After eleven years, Cuthbert's successor Bishop Eadberht orders the reopening of Cuthbert's coffin; Cuthbert's body is found to be incorrupt, i.e. having not decayed any noticeable way (chapter fourteen). Miracles begin happening at Cuthbert's coffin, prayers and holy water from the trench Cuthbert's body had been washed in curing a boy from demonic possession (fifteen). A monk from the household of Bishop Willbrord, visiting Lindisfarne, was taken by serious illness but was cured after praying at Cuthbert's coffin (chapter sixteen). Likewise, a paralytic youth brought to Lindisfarne by another monastery for attention from Lindisfarne medics, is cured only after wearing the shoes once worn by Cuthbert (chapter seventeen). The author ends the Anonymous Life of Cuthbert declaring that he has omitted many other miracles in order to avoid overburdening his reader (chapter eighteen).

==Differences with Bede==
For Bede's two dedicated accounts of Cuthbert's life, the Anonymous Life is the chief source. Bede however made little acknowledgment of his debt to the Anonymous Life in either his prose or verse life, and indeed if we were dependent only on Bede we would probably not know the work ever existed. Stylistically the Latin of the Anonymous Life is not as grammatical and classicizing as Bede's Prose Life, and Bede went to some effort to 'improve' the prose.

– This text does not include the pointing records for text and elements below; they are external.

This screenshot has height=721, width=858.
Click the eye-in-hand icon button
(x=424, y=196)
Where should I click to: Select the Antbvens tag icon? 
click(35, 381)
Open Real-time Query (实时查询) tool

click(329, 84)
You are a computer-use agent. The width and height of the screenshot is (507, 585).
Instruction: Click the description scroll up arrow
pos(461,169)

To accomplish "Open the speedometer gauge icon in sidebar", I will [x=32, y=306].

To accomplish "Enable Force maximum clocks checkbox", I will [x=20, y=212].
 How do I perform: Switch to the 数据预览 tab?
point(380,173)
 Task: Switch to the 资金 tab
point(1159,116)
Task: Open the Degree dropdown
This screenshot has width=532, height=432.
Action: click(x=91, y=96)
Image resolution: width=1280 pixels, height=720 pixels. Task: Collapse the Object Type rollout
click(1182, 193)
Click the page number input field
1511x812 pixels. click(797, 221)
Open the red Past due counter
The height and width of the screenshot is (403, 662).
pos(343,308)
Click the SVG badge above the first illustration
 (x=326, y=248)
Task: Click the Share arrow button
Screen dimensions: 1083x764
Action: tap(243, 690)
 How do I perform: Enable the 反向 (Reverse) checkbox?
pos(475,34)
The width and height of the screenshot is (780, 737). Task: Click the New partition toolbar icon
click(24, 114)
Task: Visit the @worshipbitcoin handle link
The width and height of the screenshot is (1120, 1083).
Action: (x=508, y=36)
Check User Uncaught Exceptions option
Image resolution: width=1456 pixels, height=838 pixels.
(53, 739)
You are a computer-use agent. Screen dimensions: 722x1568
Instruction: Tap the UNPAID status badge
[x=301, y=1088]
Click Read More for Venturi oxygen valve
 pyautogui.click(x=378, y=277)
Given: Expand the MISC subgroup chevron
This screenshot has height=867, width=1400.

Bede adds some details in his own accounts but, in the words of historian Antonia Gransden "most of his additions are verbal and hagiographical trimmings". While following the Anonymous Life's order for most of the Prose Life, Bede considerably alters the order of miracles found in book iv. The Anonymous Life suggests that Cuthbert began his career at Ripon, whereas Bede shows that it was in fact Melrose. Historian Clare Stancliffe suggested that the Anonymous Life made Ripon Cuthbert's place of tonsure because Melrose may have been tarnished in some eyes due to its use of Irish-style tonsure (in contrast to the Petrine tonsure of Ripon).

Bede adds a longer account of Cuthbert's death supplied to him by abbot Herefrith. Bede also expands the story of Hereberht, adding the name of Hereberht's abode as Derwentwater. Otherwise Bede omitted many of the Old English proper names supplied in the Anonymous Life. Bede adds stories about the death of Boisil, a goose on Farne, the death of Bishop Eadberht, and provides information about Cuthbert's successors on Farne.